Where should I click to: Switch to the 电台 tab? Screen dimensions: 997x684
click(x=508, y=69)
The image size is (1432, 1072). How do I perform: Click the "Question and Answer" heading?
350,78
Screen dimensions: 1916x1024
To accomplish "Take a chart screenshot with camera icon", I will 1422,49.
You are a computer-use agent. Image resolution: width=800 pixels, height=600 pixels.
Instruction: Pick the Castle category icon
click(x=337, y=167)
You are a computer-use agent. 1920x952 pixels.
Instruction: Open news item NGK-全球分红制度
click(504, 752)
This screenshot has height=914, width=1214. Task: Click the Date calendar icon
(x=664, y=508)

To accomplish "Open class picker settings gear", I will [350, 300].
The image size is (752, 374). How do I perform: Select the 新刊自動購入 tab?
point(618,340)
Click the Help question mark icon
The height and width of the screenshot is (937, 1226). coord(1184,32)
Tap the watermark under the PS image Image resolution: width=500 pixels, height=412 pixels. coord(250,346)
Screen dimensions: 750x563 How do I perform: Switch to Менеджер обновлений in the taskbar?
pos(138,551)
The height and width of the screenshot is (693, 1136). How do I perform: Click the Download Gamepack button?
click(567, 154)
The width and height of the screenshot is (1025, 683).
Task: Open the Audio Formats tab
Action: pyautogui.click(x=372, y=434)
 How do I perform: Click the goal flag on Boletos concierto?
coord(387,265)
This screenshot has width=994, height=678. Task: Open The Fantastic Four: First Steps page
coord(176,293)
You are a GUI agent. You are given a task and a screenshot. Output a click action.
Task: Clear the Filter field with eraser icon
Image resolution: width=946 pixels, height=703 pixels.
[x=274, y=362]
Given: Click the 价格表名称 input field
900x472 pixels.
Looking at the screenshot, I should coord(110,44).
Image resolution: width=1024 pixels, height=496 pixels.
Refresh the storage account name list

————————

▶ Task
Scan the material for the word "with". Return every line where it is found.

▶ Response to the task
To accomplish "Take a chart screenshot with camera icon", I will 1422,49.
Task: Clear the Filter field with eraser icon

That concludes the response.